The civil claim’s version of events alleges that while “Bayrami was walking backwards away from the peace officers with both arms by his sides, the defendant, Jordan MacWilliams, suddenly, without warning or justification, unlawfully shot Mehrdad Bayrami.”
Piltsina said that for months after the 2012 incident she wondered why police didn’t contact her.
“I was thinking what’s going on? Nobody’s calling me,” she said.
She hoped to put the whole ugly incident behind her. But when she learned late last year that MacWilliams was facing a murder charge, she wanted to share her story, so she contacted the police and the IIO. In the months that followed, she said, she never heard back.

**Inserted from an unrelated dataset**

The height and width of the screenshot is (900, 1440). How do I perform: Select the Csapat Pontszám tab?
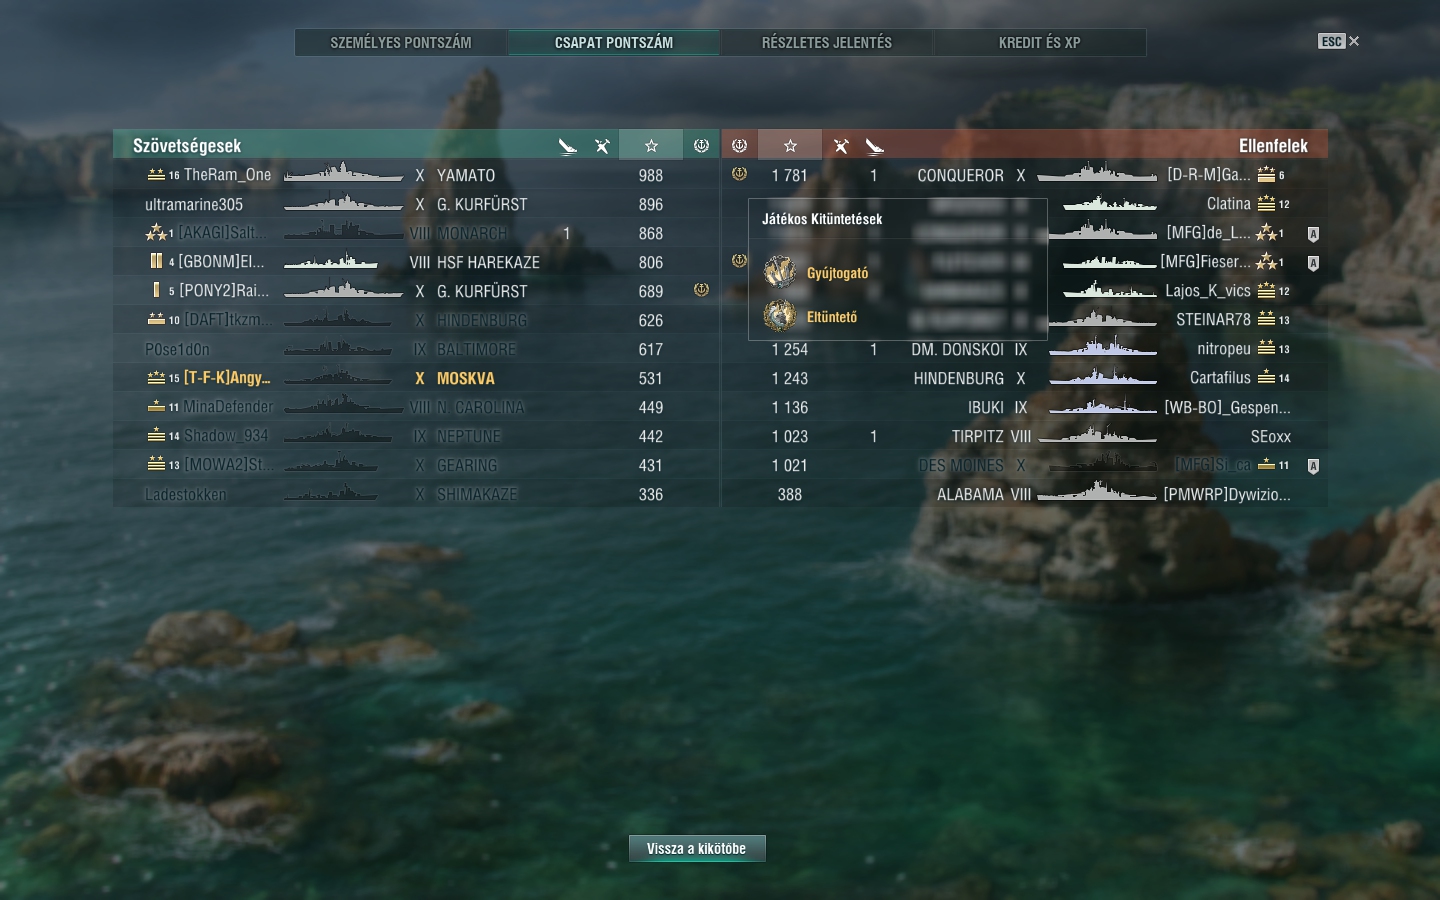point(614,42)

The IIO’s failure to interview Piltsina raises concerns about the police watchdog’s probe into the shooting and the subsequent murder charge laid against MacWilliams, said Bob Cooper, a retired Vancouver police detective who worked in the Internal Investigation Squad.
“Not only is there no reason not to interview the hostage, but there is every reason to do so,” Cooper said. “If there’s an explanation here I’d love to hear it, though I’d be hard-pressed to imagine what it is.”
The matter was made worse, Cooper said, by the fact that Piltsina said she tried to reach out to investigators, and still no one talked to her. The fact that MacWilliams had already been charged when Piltsina reached out doesn’t mean that investigators shouldn’t talk to her, he said.
“The first thing I learned as a detective is that we were ‘seekers of the truth’ and it’s never too late to find it or admit you made a mistake. The secret fear that we all carried with us but never spoke out loud about was charging an innocent man.
“The need to keep an open mind and avoid tunnel vision was drummed into us constantly,” Cooper said.